■ **Excerpted text**:
--- START ---

Perform an affine transform on an image. This operation will always occur after resizing, extraction and rotation, if any.

You must provide an array of length 4 or a 2x2 affine transformation matrix.
By default, new pixels are filled with a black background. You can provide a background color with the `background` option.
A particular interpolator may also be specified. Set the `interpolator` option to an attribute of the `sharp.interpolators` Object e.g. `sharp.interpolators.nohalo`.

In the case of a 2x2 matrix, the transform is:
- X = `matrix[0, 0]` \* (x + `idx`) + `matrix[0, 1]` \* (y + `idy`) + `odx`
- Y = `matrix[1, 0]` \* (x + `idx`) + `matrix[1, 1]` \* (y + `idy`) + `ody`

where:
- x and y are the coordinates in input image.
- X and Y are the coordinates in output image.
- (0,0) is the upper left corner.

--- END ---

■ **What the task requires**: The text on affine transforms names the operations that the transform always follows. List all of them.

■ **Stored rows**:
--- START ---

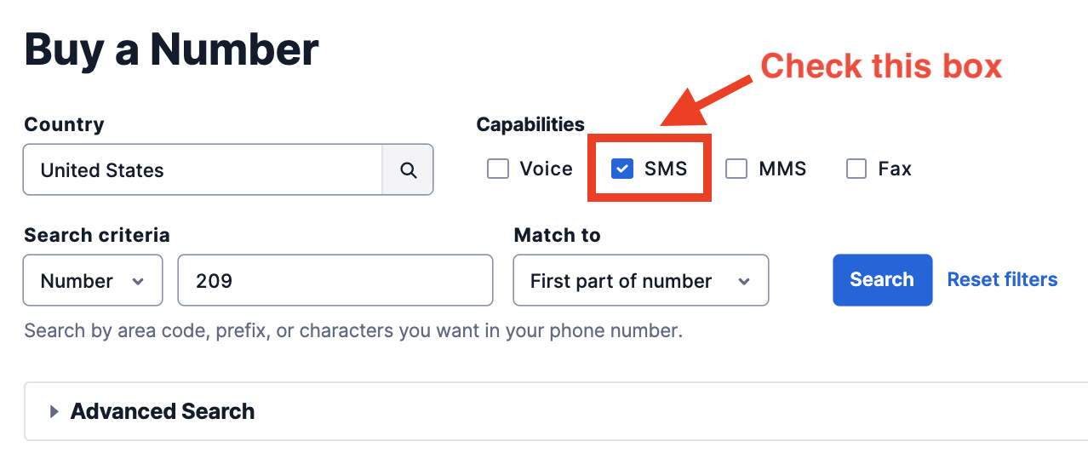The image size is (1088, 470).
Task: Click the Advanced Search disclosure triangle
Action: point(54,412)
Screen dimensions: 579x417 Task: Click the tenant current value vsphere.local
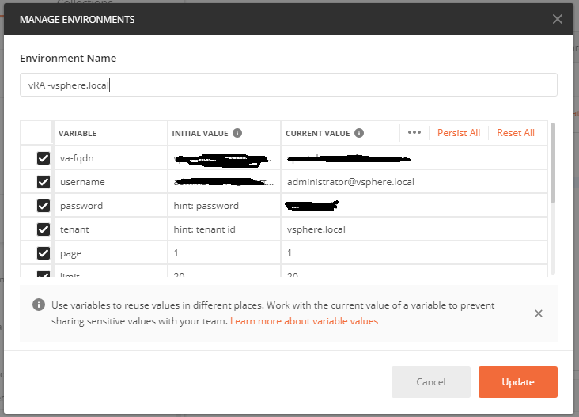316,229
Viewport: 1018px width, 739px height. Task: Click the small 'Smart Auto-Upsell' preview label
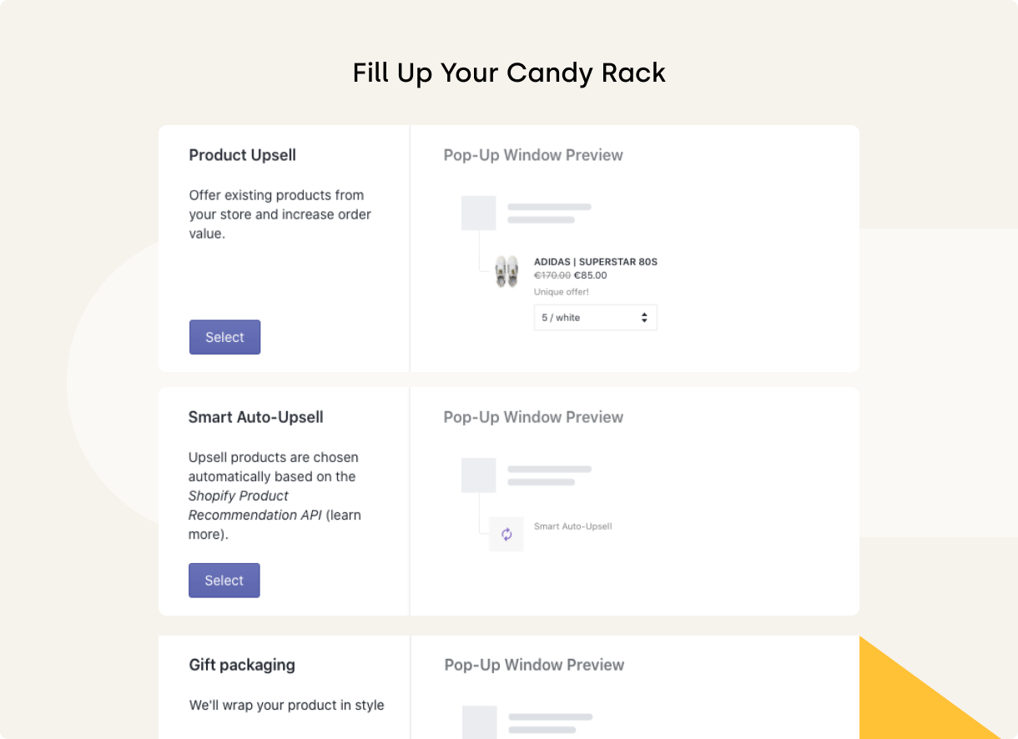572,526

--- END ---
--- START ---

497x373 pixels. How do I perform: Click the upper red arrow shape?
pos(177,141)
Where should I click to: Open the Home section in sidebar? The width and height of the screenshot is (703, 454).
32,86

--- END ---
--- START ---

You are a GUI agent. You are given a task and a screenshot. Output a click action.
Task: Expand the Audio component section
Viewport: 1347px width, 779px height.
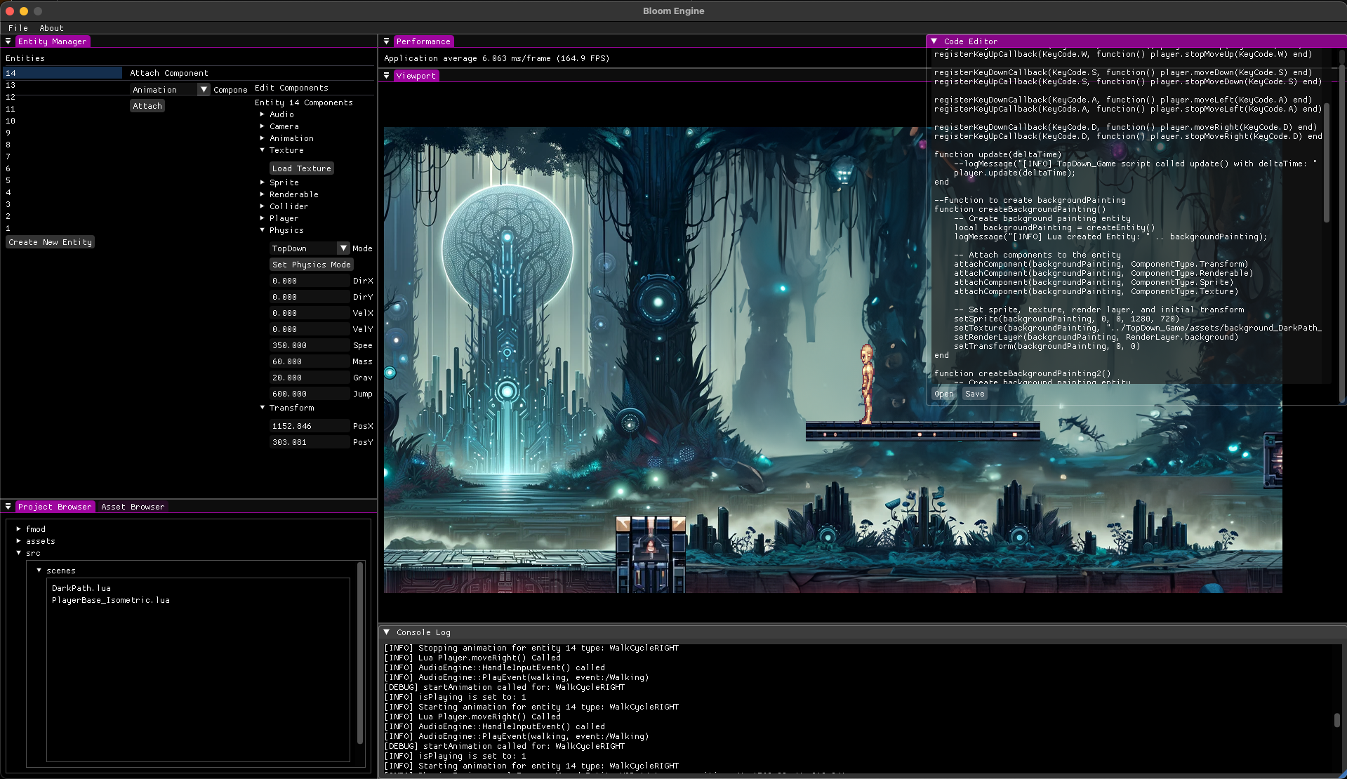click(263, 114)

--- END ---

■ **Response**: Resizing, extraction and rotation.